Miré de nuevo el número realmente sorprendido. Habían llamado a las seis y cuarto de la tarde y era una conversación de ocho minutos. No sabía qué sucedía, pero no me gustaba el cariz que estaba tomando la conversación. Levanté la vista.
—¿Debería tener un abogado?
Pistillo se quedó algo parado e intercambió una mirada con Claudia Fisher.
—Puede pedir un abogado —dijo con cierta prevención.
—Quiero que esté presente Cuadrados.
—Él no es abogado.
—No importa. No sé qué demonios sucede, pero no me gusta este interrogatorio. He venido porque creí que tenía algo de qué informarme y, por el contrario, me veo sometido a interrogatorio.
—¿Interrogatorio? —replicó Pistillo abriendo las manos—. Estamos simplemente charlando.

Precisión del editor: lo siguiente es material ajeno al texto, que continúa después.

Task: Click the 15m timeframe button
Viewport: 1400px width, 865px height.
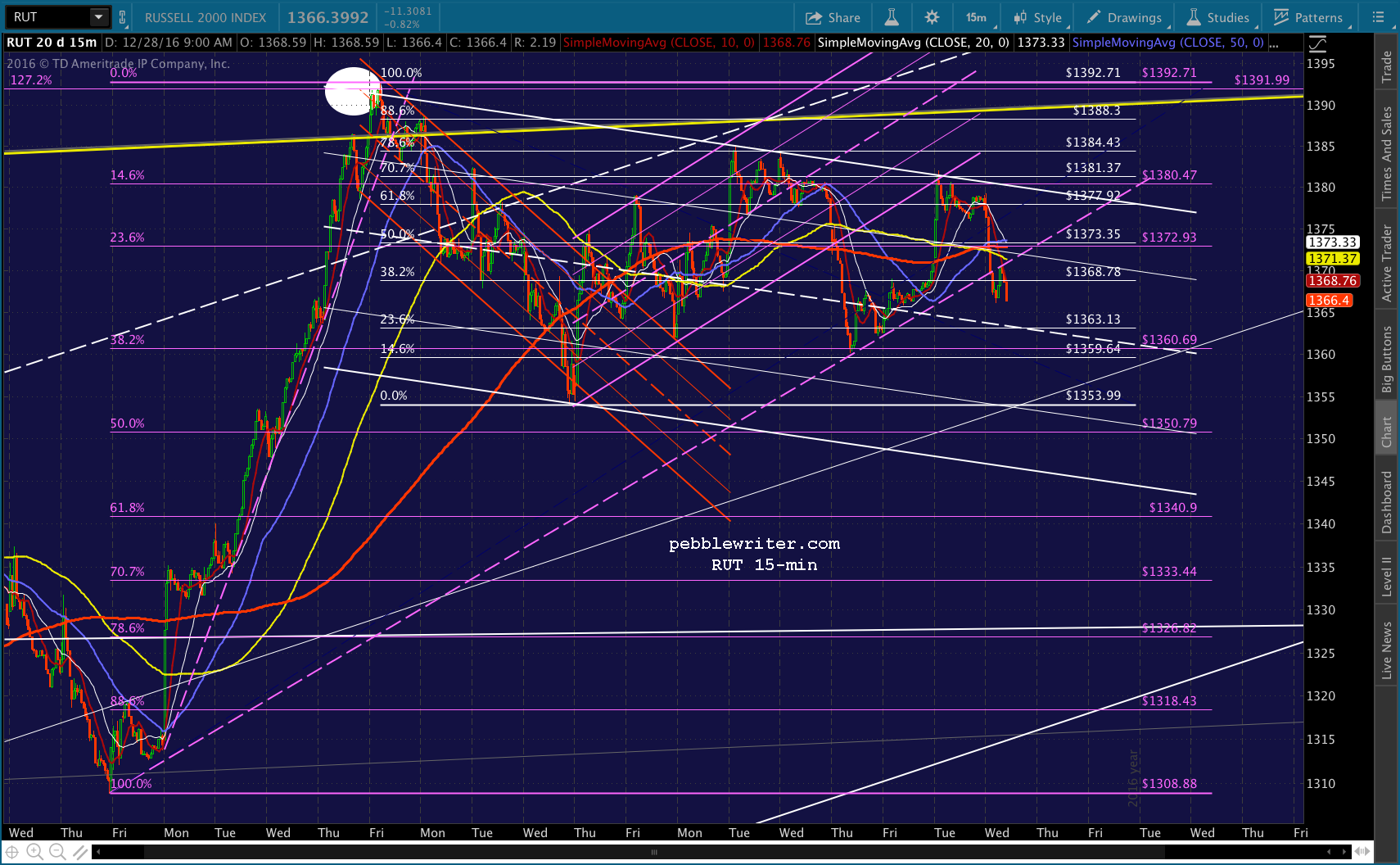Action: click(976, 17)
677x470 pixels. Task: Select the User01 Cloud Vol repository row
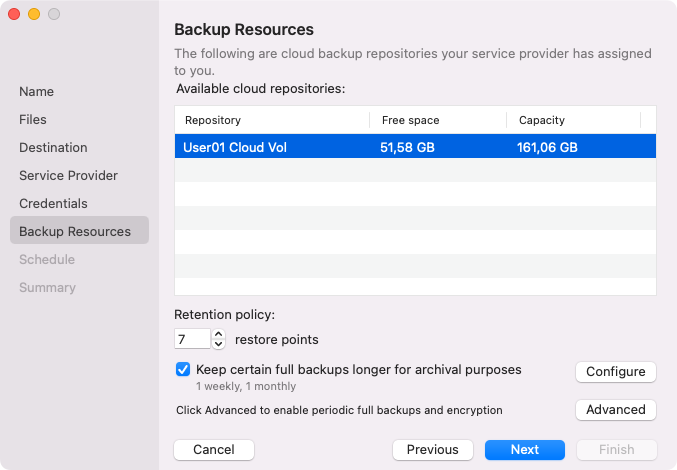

Oí sonar un teléfono a mi espalda. Claudia Fisher cogió su móvil como si fuera un sheriff del Oeste y se lo acercó al oído, diciendo: «Fisher». Escuchó un minuto y cortó la comunicación sin despedirse. A continuación confirmó algo a Pistillo con una inclinación de cabeza.
—Estoy harto de esta situación —dije levantándome.
—Siéntese, señor Klein.
—Estoy harto de sus tonterías, Pistillo; estoy cansado de…
—Acabamos de recibir una llamada… —dijo muy serio.
—¿Qué pasa con esa llamada?
—Siéntese, Will.
Se había dirigido a mí por mi nombre de pila. No me gustó oírlo. Me quedé de pie aguardando.
—Estábamos a la espera de la confirmación ocular —dijo.
—¿De qué?
No me contestó.
—Hemos hecho venir en avión a los padres de Sheila desde Idaho y ellos lo han confirmado, aunque ya lo sabíamos por las huellas.
Su expresión se dulcificó y sentí que no me sostenían las piernas, mas conseguí permanecer erguido. Me miró apesadumbrado y yo comencé a asentir con la cabeza; pero sabía que no había modo de evitar el golpe.
—Lo siento, Will —dijo Pistillo—. Sheila Rogers ha muerto.